• **SELECTION**:
## BEGIN

LFTS, my married affair-partner had also been engaged in another affair, to her ex-BF from high school. He lived in Florida, she in Virginia, and so let me just spare the details I was told & simply tell you that distances of 1,000 miles or more are no assurance that an affair wasn't physical.

I'm very sorry you've had cause to find your way here, on account of people like I once turned into.

The way back -- to a better marriage than what you've ever had before, for that will need to be your goal -- has to start with complete ("radical") honesty; because without that, you'll just never feel the necessary level of emotional safety with her to be able to fully reinvest in her & see her as the person she (says she) wants to become for you.

## END

• **ITEMS**:
## BEGIN

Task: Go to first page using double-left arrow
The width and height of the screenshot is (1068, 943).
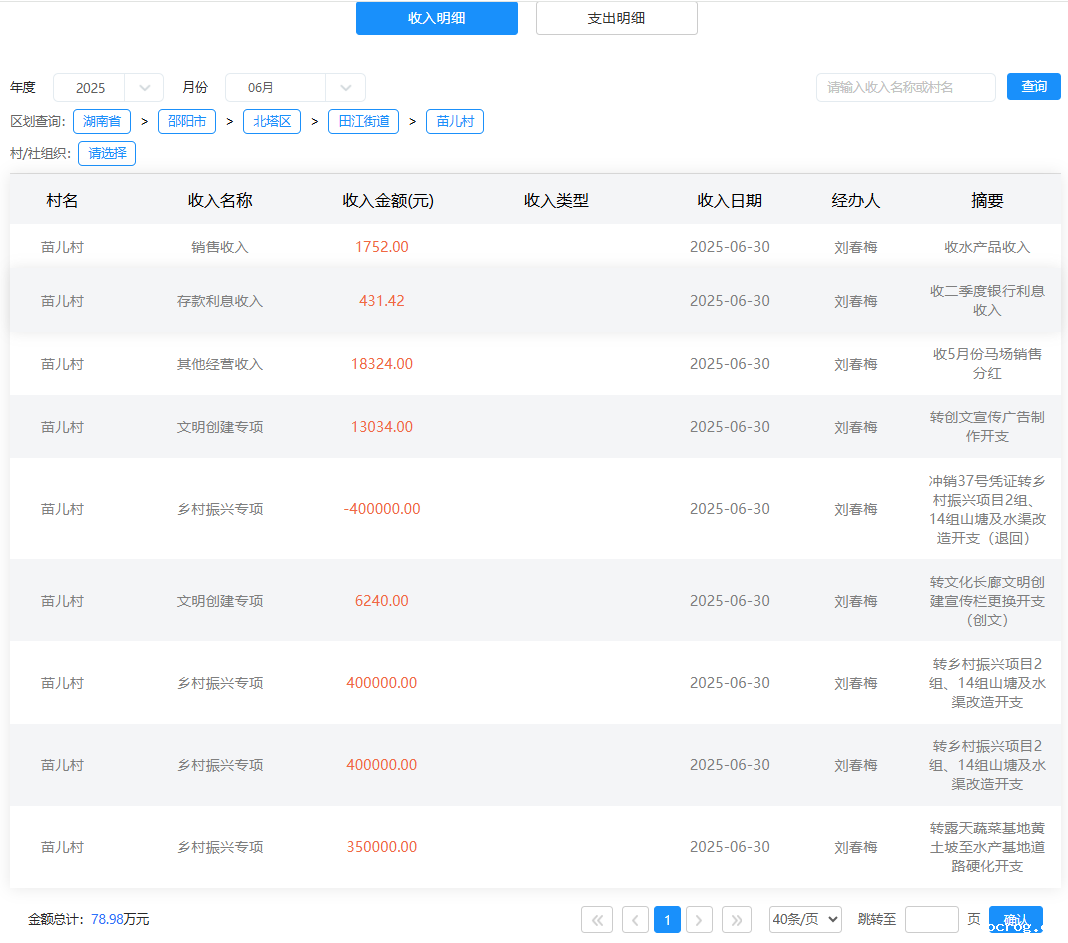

## END
## BEGIN

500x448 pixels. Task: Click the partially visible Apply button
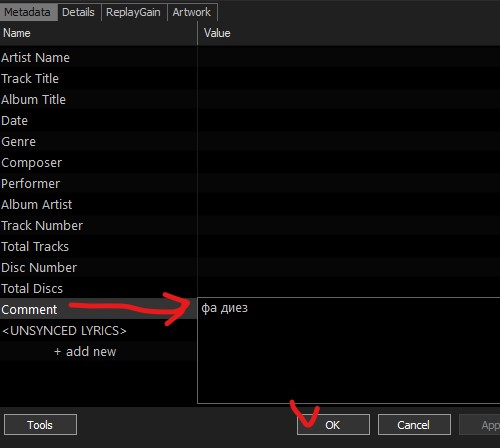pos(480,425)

## END

• **TASK TO COMPLETE**:
Repeat the post about the affair, replacing "Florida" with "Georgia". Begin at the words that have "LFTS, my married" and stop after "once turned into.".

• **OUTPUT FOR THIS TASK**:
LFTS, my married affair-partner had also been engaged in another affair, to her ex-BF from high school. He lived in Georgia, she in Virginia, and so let me just spare the details I was told & simply tell you that distances of 1,000 miles or more are no assurance that an affair wasn't physical.

I'm very sorry you've had cause to find your way here, on account of people like I once turned into.